La deuxième partie du roman présente successivement « Bill » puis « Marnie » de février à avril 2009 à Rivière-aux-Trembles. Enfin la troisième partie permet au lecteur de suivre « L'Enquête », puis comme il se doit « La Fin », mais il n'est pas question d'en révéler plus que je n'en ai déjà dit.


J'ai trouvé ce roman magnifique et bouleversant. Les aventures de Marnie et de Michael, presque du même âge, encore dans l'enfance mais désireux de se confronter au monde des adultes tout en percevant difficilement la réalité et en ayant recours à la pensée magique, m'ont émue et m'ont fait sourire de nostalgie… L'amour que Bill, auteur et illustrateur de livres pour enfants, porte à sa petite fille source de son inspiration, l'incapacité des parents à faire leur deuil, la douleur qui les éloigne, la descente aux Enfers de Lucy-Ann, la culpabilité des survivants renforcée par les soupçons des policiers et la malveillance des villageois, le refus d'accepter l'irréparable, l'espoir de remonter le temps, de revenir en arrière, de refaire l'histoire, la tentation du suicide, tous ces thèmes traversent cette douloureuse histoire et enrichissent les personnages et… le lecteur.

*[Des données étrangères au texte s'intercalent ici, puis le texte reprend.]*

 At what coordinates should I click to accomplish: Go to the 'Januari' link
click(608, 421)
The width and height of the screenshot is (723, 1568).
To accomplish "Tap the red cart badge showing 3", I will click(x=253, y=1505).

Que dire de plus… La langue colorée de nombreux québécismes qui n'entravent absolument pas la compréhension et qui se gardent de tout folklore, le quasi lyrisme des descriptions de la nature, particulièrement de l'hiver, une chouette bande-son (plutôt jazzy pour Bill, plutôt rock pour Marnie), et de l'humour, un humour omniprésent, même aux pires moments : alors que Marnie craint de devenir folle, elle se souvient des histoires que lui racontait Phil sur deux ratons laveurs qui s'appelaient Jésuite et Récollet, noms des deux communautés religieuses rivales en Nouvelle France, tant pour l'évangélisation des « Sauvages » que pour l'éducation des colons…


Merci au Grand Prix des Lectrices de Elle et aux éditions Rivages/Noir.